Preparations were fully underway now. The Kodash clan had accepted the Challenge; and, finally, the conflict over the plains to the setting sun would be resolved. Too much blood had been spent, many hunters lost on both sides. There seemed no way to achieve peace other than the Challenge. The members of both clans detested each other; fighting broke out whenever they came across one another. Though the dispute centered around the rich hunting grounds, the animosity had grow such that each claimed superiority and, therefore, sovereignty over the other. But the battles never seemed to resolve anything. Neither clan was willing to submit. The Challenge was the only way one clan could be called “rulers.”

The head of the Unganah clan –the one with whom the Kodash warred– was intently involved in his preparatory responsibilities. The bulky Neanderthal the Unganahs called Krec was, studiously and with great care, just finishing his third mastodon shank. He was just now beginning to eye the fourth one, recently brought in by four of the clan’s females. Normally, Krec would never eat more than three of the tremendous cuts of meat, but the Challenge called for extreme measures. The only way to outlive the Kodash bastard was to outeat him. Preparation was everything.

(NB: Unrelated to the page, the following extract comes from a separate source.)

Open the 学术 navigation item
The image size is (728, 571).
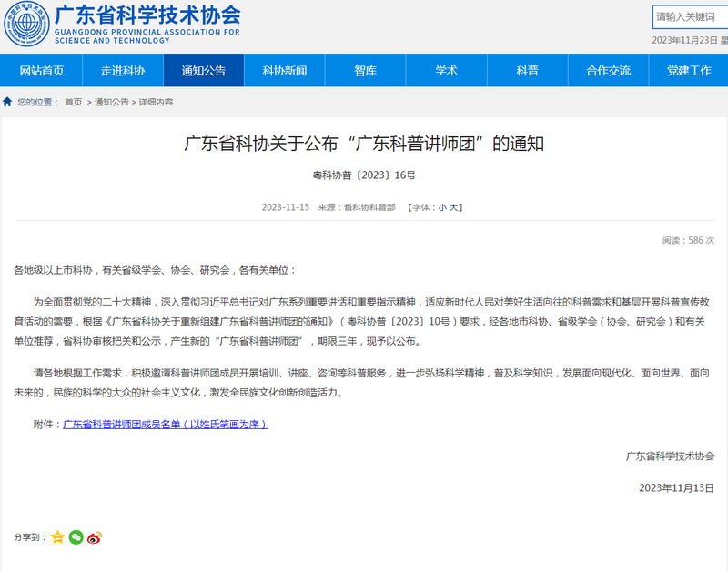coord(447,71)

Outside of Krec’s cave, other Unganahs were hard at work with easier, but equally important, duties. Several females were hurriedly sewing specially cured, water-proof padding into Krec’s skins. The clan’s shaman was buzzing around them, watching over their progress and bestowing the proper charms and wards upon the outfit with his dervish prancing. In a secluded grove of trees, Krec’s first mate was carefully weaving what would serve as his arm bindings once the Challenge began, an honor his other mates envied but understood to be hers by right. By the river, Krec’s son-by-first-mate was consumed with hollowing a sapling’s trunk: Krec’s drinking tube within the Challenge cave.

It was the last day before the Challenge began, and all who worked to prepare for it did so with a fervor. By sundown, all was ready. Krec was laying, bloated, on his sleeping mat, trying not to think about the six, maybe seven, tremendous shanks he had just dispatched. He mulled over his chances of winning the Challenge. He had certainly eaten all he could and, although the Kodashs’ ruler was a big creature, he would never outdo Krec’s preparations. The Challenge victory was assured.

The sun leered over the surrounding hills, intently contemplating the westerly mountains: its resting place after the coming day’s trek. The only life in its field of vision was a small, busy member of the rodent family and several large members of the Neanderthal family. Two families, actually, for the group atop the shining knoll represented the two parties who had escorted their chiefs to the ritual cave of the Challenge.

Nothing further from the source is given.